Thursday 28 April, 2016

Indigenous educa

A recurrent theme within Pymble Ladies’ College is our strong sense of community responsibility. Community is a pillar of our Towards 2020 vision and a foundational principle since Pymble began a century ago.

Since 2007, Pymble has offered scholarships to Indigenous students throughout Australia. Arising from a steering committee within College Council, with Evonne Goolagong Cawley as patron, the scholarships in performance and leadership open world-class study and career prospects for high-potential young Indigenous women. At the same time, they fulfill the strong desire for diversity long embedded in our College.
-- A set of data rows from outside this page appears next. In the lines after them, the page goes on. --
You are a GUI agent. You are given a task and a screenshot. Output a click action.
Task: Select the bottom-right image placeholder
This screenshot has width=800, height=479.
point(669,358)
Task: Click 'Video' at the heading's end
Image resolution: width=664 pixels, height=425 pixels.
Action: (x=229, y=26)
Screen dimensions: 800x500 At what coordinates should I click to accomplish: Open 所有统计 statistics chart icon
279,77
Pymble’s first scholarship graduate – an Alice Springs student, Jessica Ah Cee – is now in her fourth year of medicine at Adelaide University. Another graduate, Biama Nona, is studying marketing and business on a scholarship at Bond University and serves as president of the Indigenous Student Association.

Of the nine Indigenous girls who have graduated from Pymble, only one has chosen not to continue with her tertiary studies. We currently have 18 scholarship students at Pymble, and last year we received 30 applications for just two places available in 2016.
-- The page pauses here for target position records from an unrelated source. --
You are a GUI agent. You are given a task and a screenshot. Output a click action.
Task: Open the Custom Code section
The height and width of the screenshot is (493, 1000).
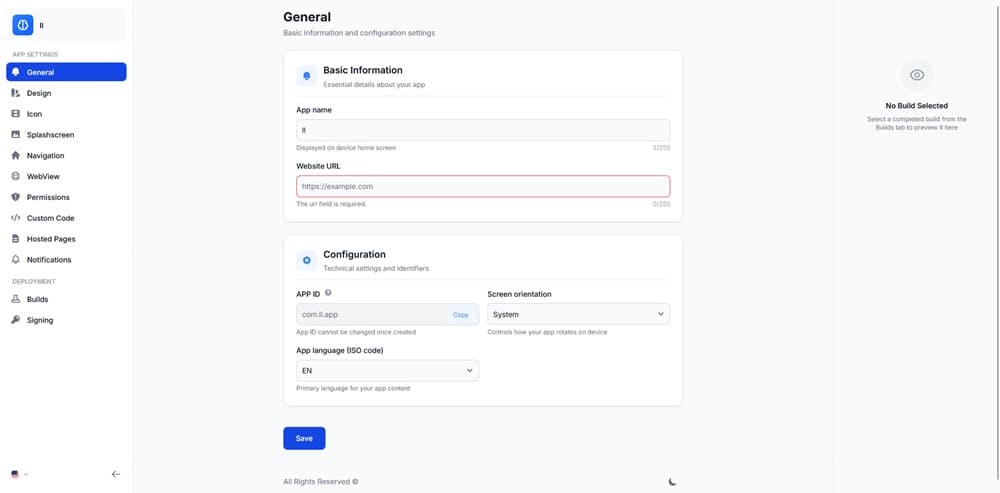50,218
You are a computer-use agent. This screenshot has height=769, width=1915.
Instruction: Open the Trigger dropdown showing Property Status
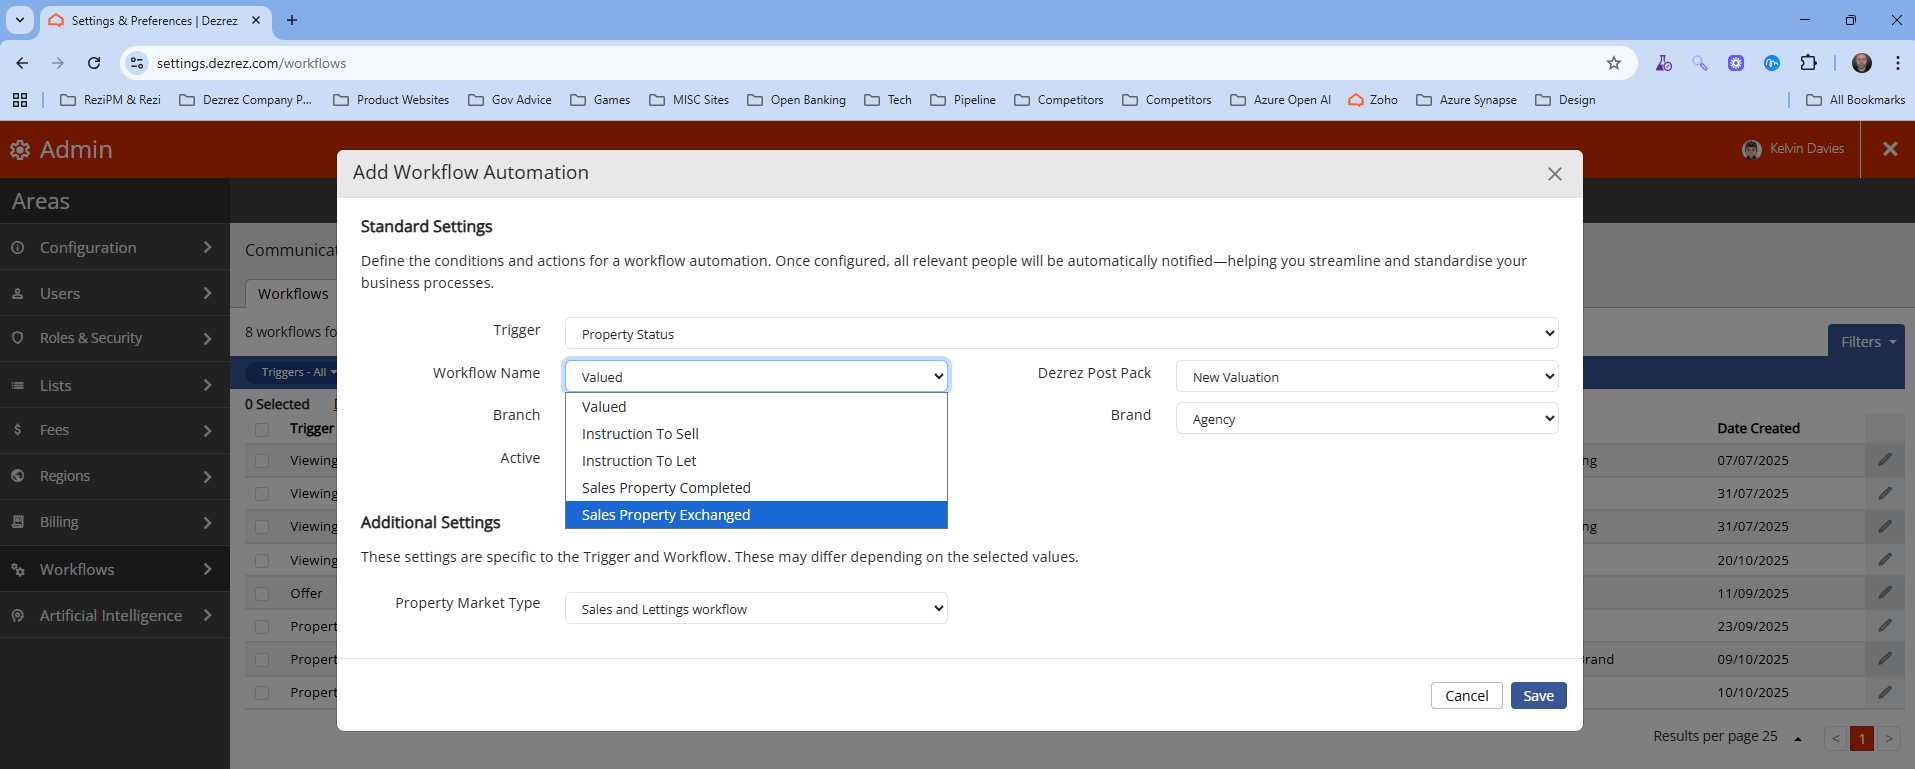tap(1060, 334)
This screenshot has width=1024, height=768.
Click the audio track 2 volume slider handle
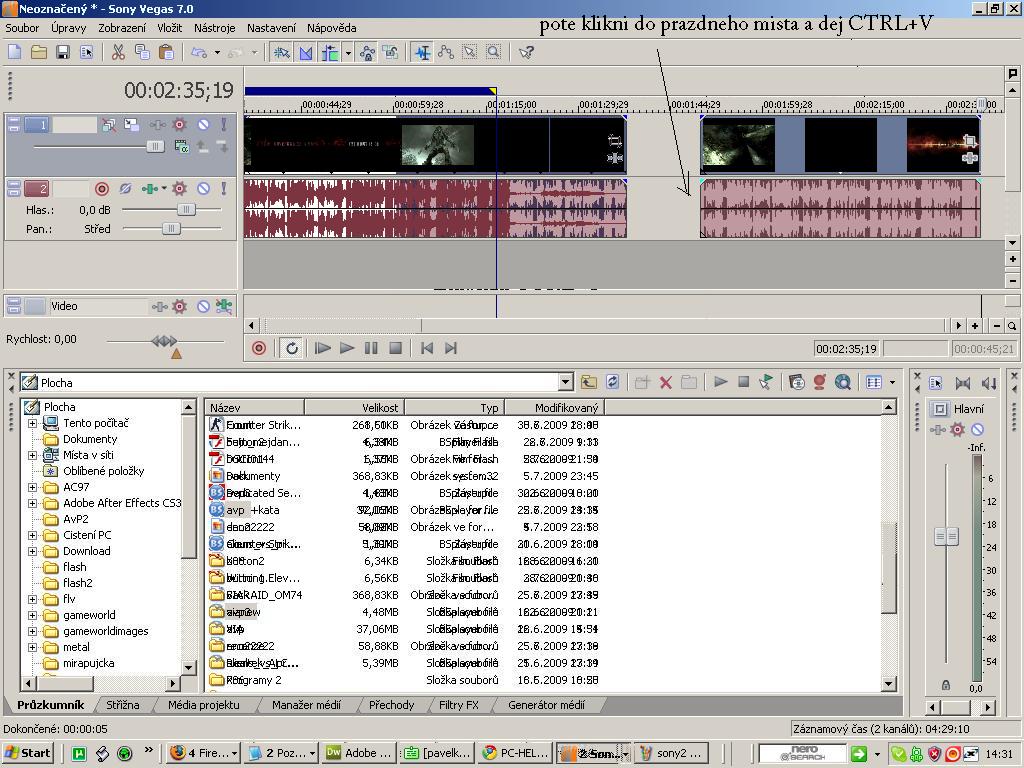coord(186,210)
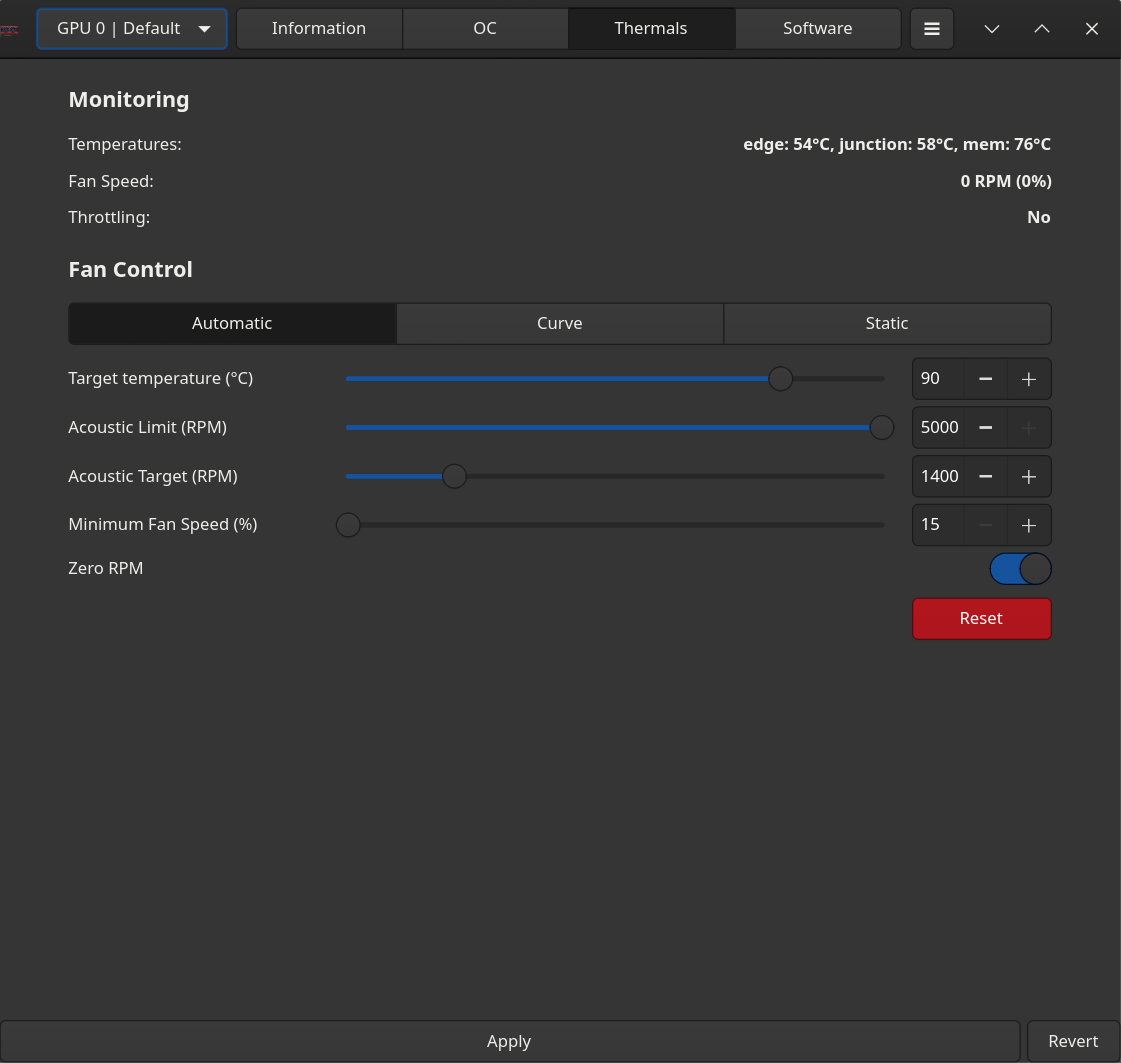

Since 2010, we have partnered with the Australian Indigenous Foundation to offer the vast majority of our scholarships, with the Ex-Students Union funding uniforms. To date, girls receiving an Indigenous scholarship have represented Pymble – and Australia – in Belgium and New Zealand in leadership and sports. The girls compete for these opportunities on an equal footing to non-scholarship holders, and it is to their credit when they succeed.

Presently, five of our students come from Thursday Island. Acknowledging cultural challenges is important in successfully welcoming scholarship holders to our College. For one, there are more students enrolled at Pymble than there are residents on Thursday Island. The journey from there to Sydney is long, and family is 2750km away. The routine and structure can be very different. Our uniform is complex to master, and Sydney is bitterly cold to someone from the tropics.
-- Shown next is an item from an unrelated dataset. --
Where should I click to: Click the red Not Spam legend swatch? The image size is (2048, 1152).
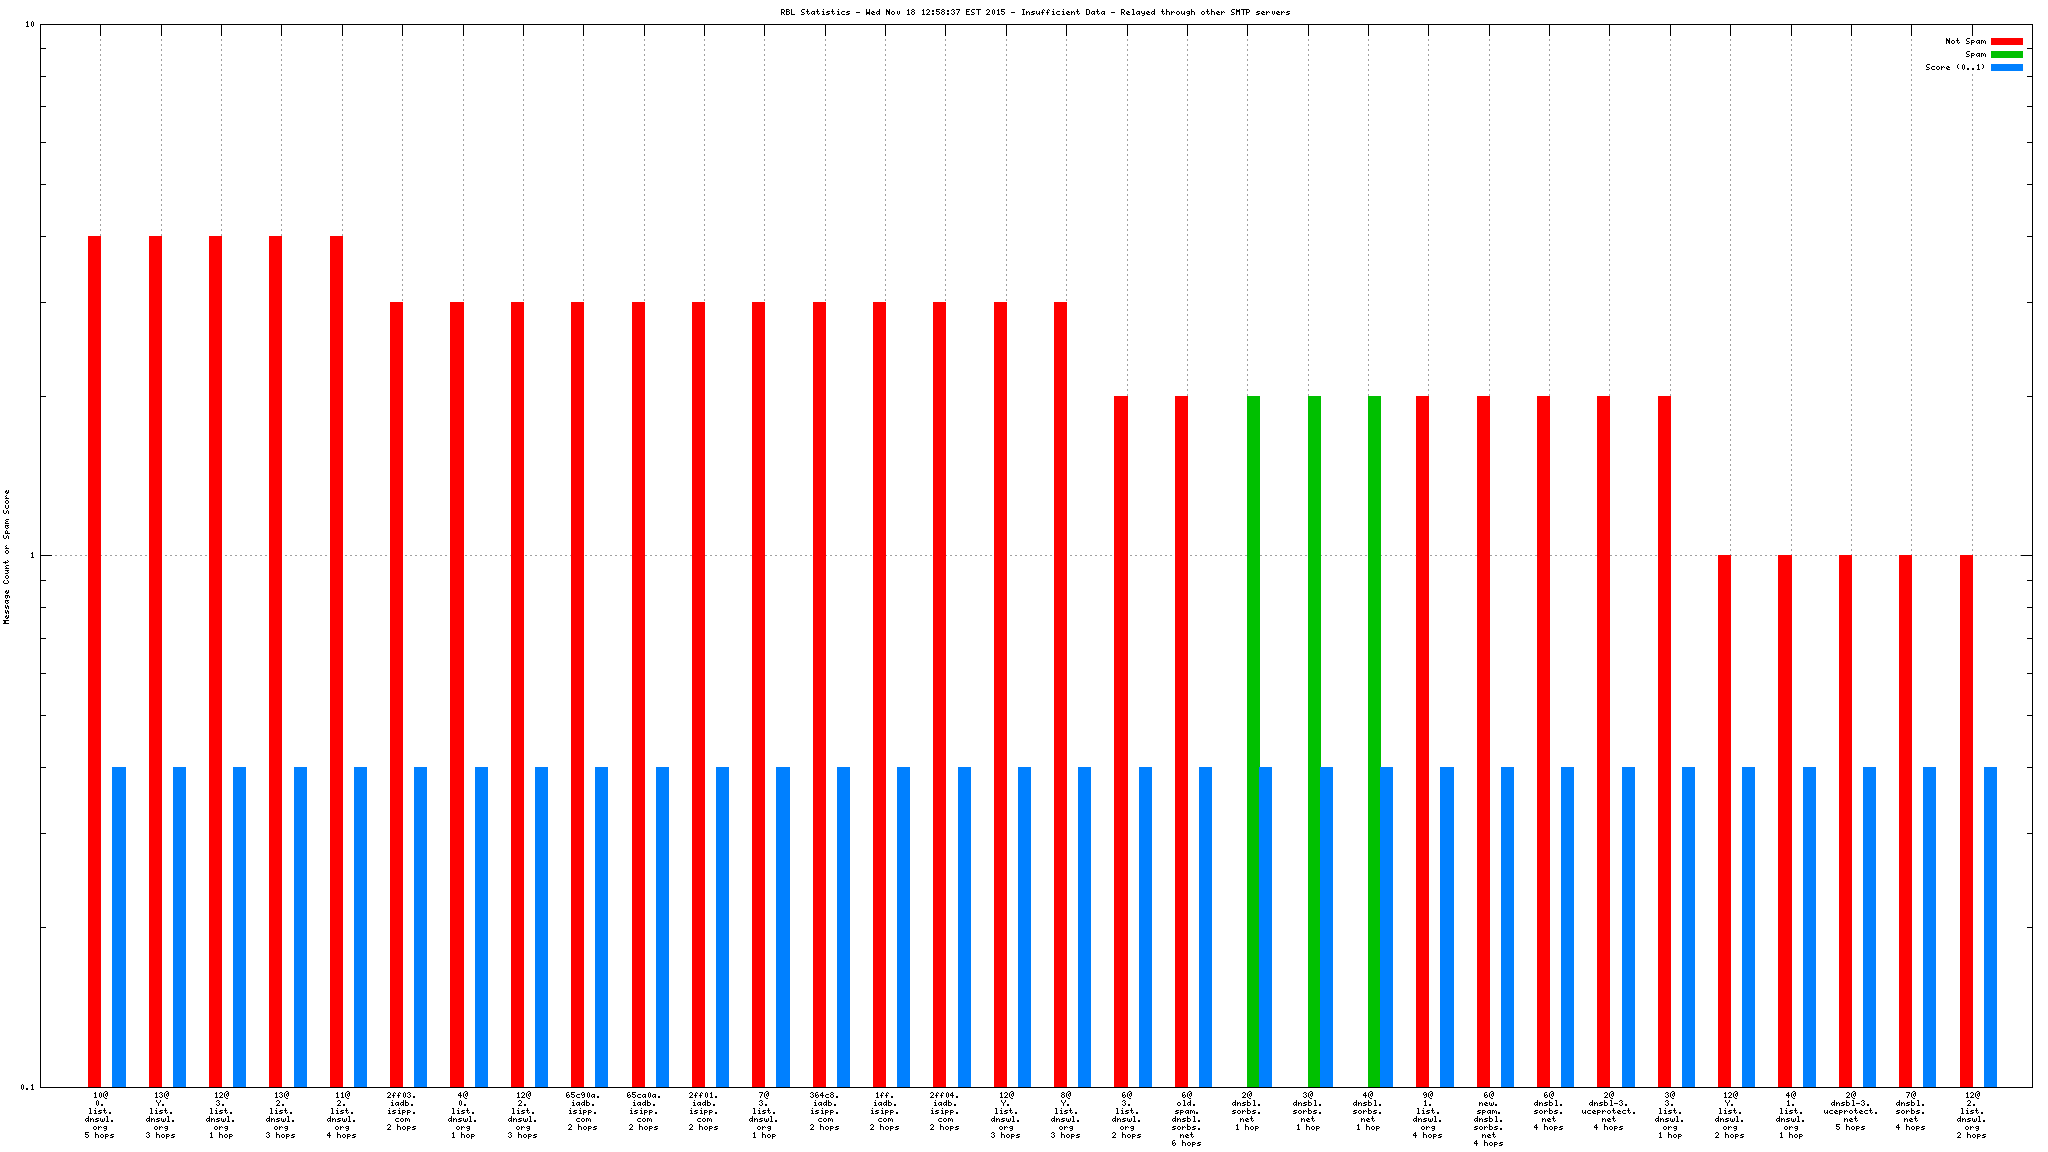tap(2006, 41)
Yet each girl brings a richness of tradition and understanding to our College. Walking alongside their Indigenous sisters, Pymble girls develop a stronger sense of the long history of our nation. We value their honesty, their authenticity, and their friendship. We appreciate sharing their cultural heritage and echo it, learning from Indigenous artists in residence such as Billy Missi and Brian Robinson.

Like our boarders from regional and remote Australia, our Indigenous scholarship holders ground us and open a view to a world we wouldn’t otherwise know.

In return, I am proud of the opportunities Pymble is giving these girls. Through the exceptional standard of education at Pymble – and our wide co-curricular offerings – our Indigenous students have the ceiling lifted for them.

Our Indigenous scholarships offer more than life in the big city of Sydney. They offer an opportunity to explore new horizons and see what else in life is possible.